Exercise material>
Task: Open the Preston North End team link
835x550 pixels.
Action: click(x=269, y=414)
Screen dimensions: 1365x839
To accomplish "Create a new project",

Task prompt>
Produce verbatim the lines starting at the one with "835x550 pixels." and ending at the last line of the material, both ends included. Add no other line.

Expected output>
835x550 pixels.
Action: click(x=269, y=414)
Screen dimensions: 1365x839
To accomplish "Create a new project",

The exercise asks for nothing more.